Thanks Zrouga for your response!
2 quick questions -

  1. Where should I run the above statements - jupyter notebook?
  2. In conn statement what should I use for “host” as I am working on my windows laptop and not on cloud? Shall I use localhost?

Regards

why the gsql code given in “tg_fastRP.gsql” won’t work? Why do developers have to do so many things to use algorithms?

Is TigerGraph a half baked product?

I don’t know coding in C++, what should I do?

Regards
Anuroop

@Mohamed_Zrouga @Pawan_Mall

Hi Zrouga,
I used below statement for pagerank algo for connection -

conn = tg.TigerGraphConnection(host="localhost", restppPort=9000, gsPort=14240, graphname="NetworkAnomalyDetection", username="tigergraph", password="tigergraph")

By this I could create this algo to be visible in TigerGraph but on running, this is also throwing below error, same as Jacard and wcc which I implemented directly so what’s the point in using pyTigerGraph?

Semantic Check Fails: The graph null does not exist!

@Vladimir_Slesarev @Pawan_Mall

I used pyTigerGraph approach but got the same error for fastRP as below -

Type Check Error in query tg_fastRP (TYP-158): line 92, col 53
's.fastrp_embedding' indicates no valid vertex type.
Possible reasons:

- The expression refers to a primary_id, which is not directly
usable in the query body. To use primary_id, declare it as an
attribute. E.g "CREATE VERTEX Person (PRIMARY_ID ssn string, ssn string, age
int)"
- The expression has misspelled an attribute, or a vertex name

Failed to create queries: [tg_fastRP].

@AnuroopAjmera I’ve reached out to the Graph Data Science team at TigerGraph to help with the issue you’re running into. The FastRP algorithm does use a User Defined Function (C++). It could be that the UDF wasn’t installed and so you are having issues with the FastRP implementation. I will have them reach out shortly.

@AnuroopAjmera - the reason that you are getting this error is that FastRP assumes there is a vertex attribute in your schema of type LIST named fastrp_embedding. This will allow you to store your embeddings on each vertex in the graph, rather than returning them over the REST API or writing them to a file. This is listed on the documentation here: https://github.com/tigergraph/gsql-graph-algorithms/tree/master/algorithms/GraphML/Embeddings/FastRP#running-queries. If you do not want to modify your schema, then you need to remove this part of the query, specifically lines 90-93:

IF result_attr != "" THEN
		storeEmbeddings = SELECT s FROM verts:s POST-ACCUM s.fastrp_embedding = s.@final_embedding_list;
END;

Hope this helps, let us know if you have more questions!

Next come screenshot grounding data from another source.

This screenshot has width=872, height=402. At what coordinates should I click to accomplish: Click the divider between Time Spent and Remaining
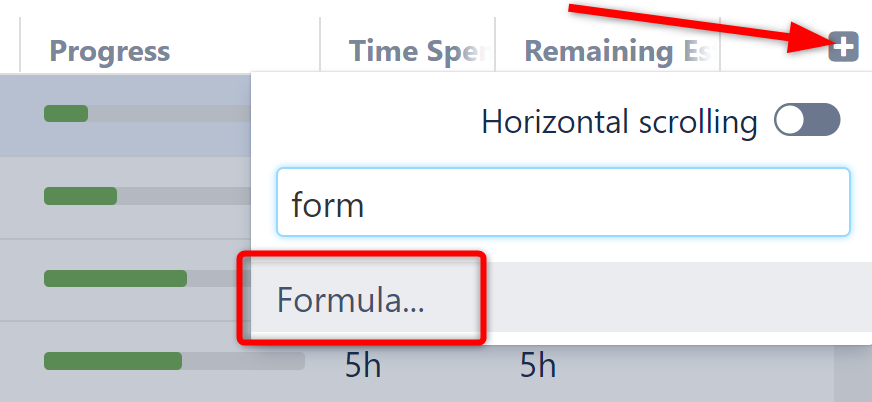coord(495,45)
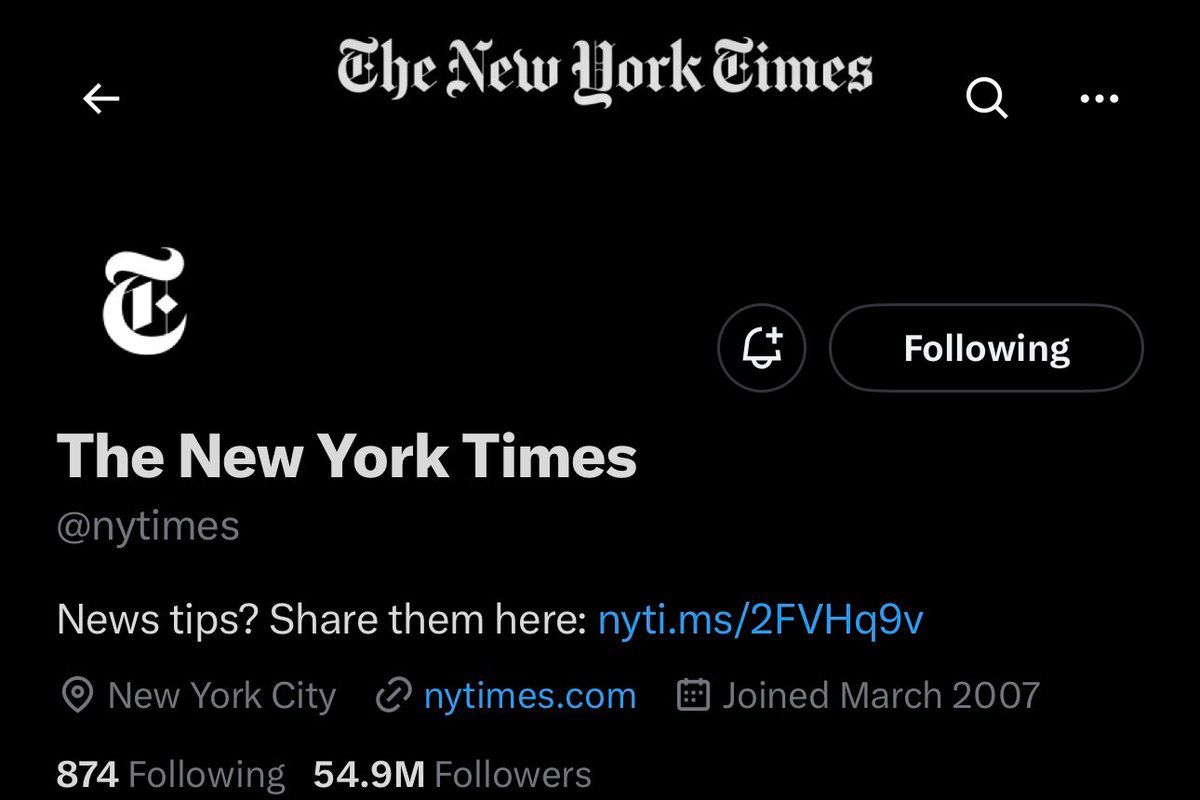This screenshot has width=1200, height=800.
Task: Select the @nytimes handle text
Action: click(x=148, y=526)
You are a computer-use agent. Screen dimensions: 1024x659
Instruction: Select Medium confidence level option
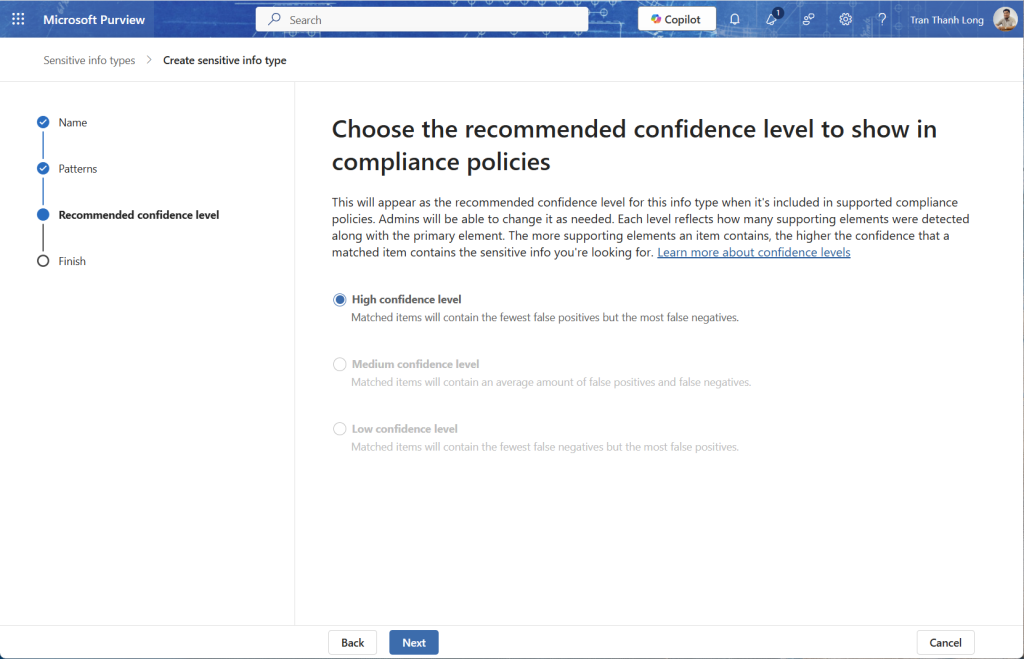(340, 364)
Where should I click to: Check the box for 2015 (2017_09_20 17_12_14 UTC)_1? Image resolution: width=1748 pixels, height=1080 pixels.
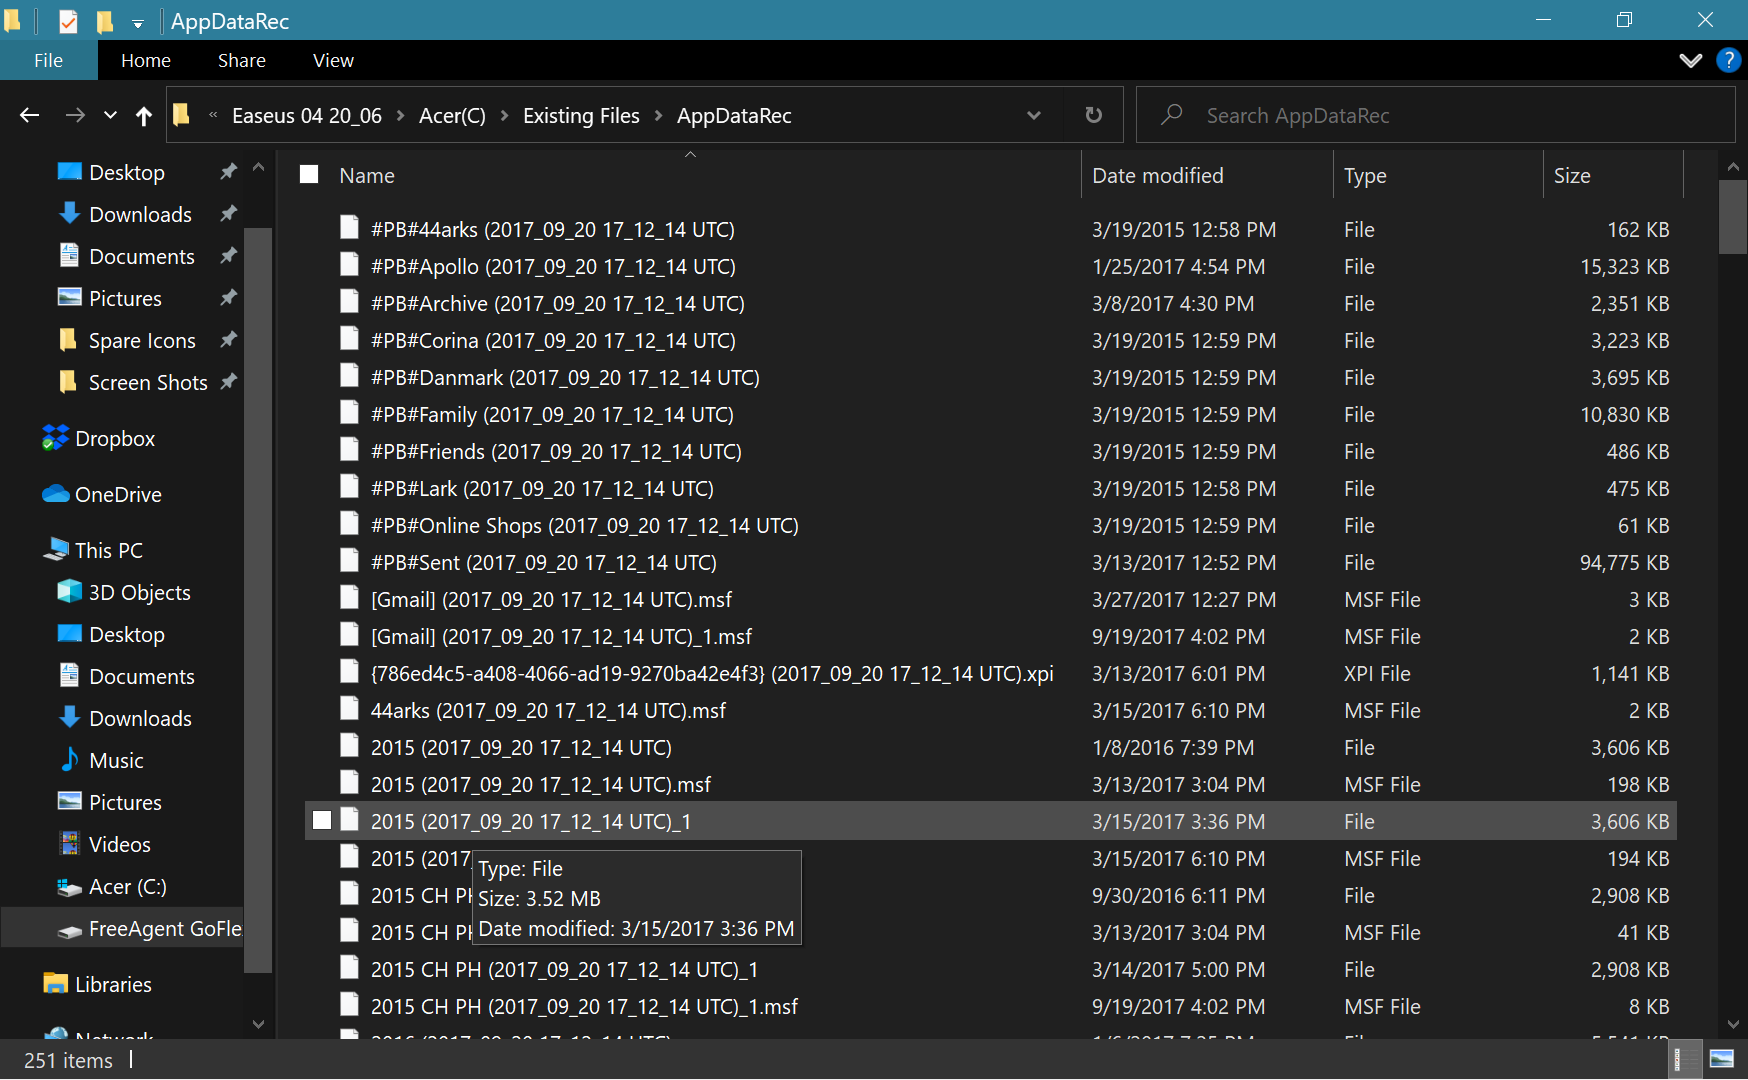(322, 821)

@Dan_Barkus @Jon_Herke @Pawan_Mall @Vladimir_Slesarev @Parker_Erickson

Can someone suggest on this issue?

@Dan_Barkus @Jon_Herke @Pawan_Mall @Vladimir_Slesarev @Parker_Erickson

Can someone suggest on this issue on Louvain algo?

Thanks @Parker_Erickson , I will try out this solution.

Are we saying that C++ is not required to be dealth with, at user (my) end?

@Pawan_Mall

hmm your Louvain seems to have been created successfully - you need to issue the INSTALL QUERY command to compile the algorithm and you should be able to run it (ignore the float/double comparison warning in the interpreted mode).

If you encounter graph name errors, simply add the graph name (FOR GRAPH my_graph1) to the query after the parameter definition like so

CREATE QUERY tg_louvain(SET v_type, SET e_type, STRING wt_attr = “weight”, INT max_iter = 10, STRING result_attr = “cid”, STRING file_path = “”, BOOL print_info = FALSE) FOR GRAPH my_graph1 {
/*
louvain community detection algorithm
add keyword DISTRIBUTED for cluster environment …
}